On July 2, CMS posted for public inspection at the Federal Register a proposed rule for the calendar 2011 outpatient prospective payment system (OPPS) that pays hospital outpatient departments (HOPDs) and the ambulatory surgical center (ASC) payment system, tacking on other key issues such as graduate medical education costs. (The hefty title of the proposed rule is: "Medicare Program; Proposed Changes to the Hospital Outpatient Prospective Payment System and CY 2011 Payment Rates; Proposed Changes to the Ambulatory Surgical Center Payment System and CY 2011 Payment Rates; Proposed Changes to Payments to Hospitals for Certain Inpatient Hospital Services and for Graduate Medical Education Costs; and Proposed Changes to Physician Self-Referral Rules and Related Changes to Provider Agreement Regulations.")

The proposed rule includes several changes mandated by the Patient Protection and Affordable Care Act (PPACA). First, the PPACA waives beneficiary cost-sharing for most Medicare-covered preventive services, including the Initial Preventive Physical Examination. The waiver will apply to the 20 percent coinsurance for the physician's service, as well as any cost-sharing relating to the separate facility payment when the service is provided in an HOPD or an ASC. 

In addition, the PPACA will reduce the HOPD fee schedule increase factor by 0.25 percentage points. However, certain groups of hospitals will actually see payment increases, CMS noted.

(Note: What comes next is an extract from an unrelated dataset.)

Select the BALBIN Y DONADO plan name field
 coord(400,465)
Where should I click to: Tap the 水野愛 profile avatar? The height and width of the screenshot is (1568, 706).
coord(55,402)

For example, some cancer hospitals that incur higher costs with respect to ambulatory payment groups than other hospitals under the OPPS will get higher payments. (Medicare is proposing an adjustment to OPPS payments for those cancer hospitals with some reductions to other hospitals for budget neutrality.)

CMS also wants to do the following:

  • Modify the supervision requirements for outpatient therapeutic services to require direct supervision of the initiation of a service followed by general supervision for a limited set of non-surgical extended duration services, including observation services.
  • Pay for the costs of separately payable drugs and biologicals without pass-through status furnished in HOPDs at 106 percent of the manufacturers' average sales prices.
  • Expand the set of measures that must be reported by HOPDs to qualify for the full payment update in the succeeding year.The proposed rule includes proposals for additions to the reporting set in calendar 2011, 2012 and 2013.

CMS will accept public comments through Aug. 31 and publish a final rule by Nov. 1. 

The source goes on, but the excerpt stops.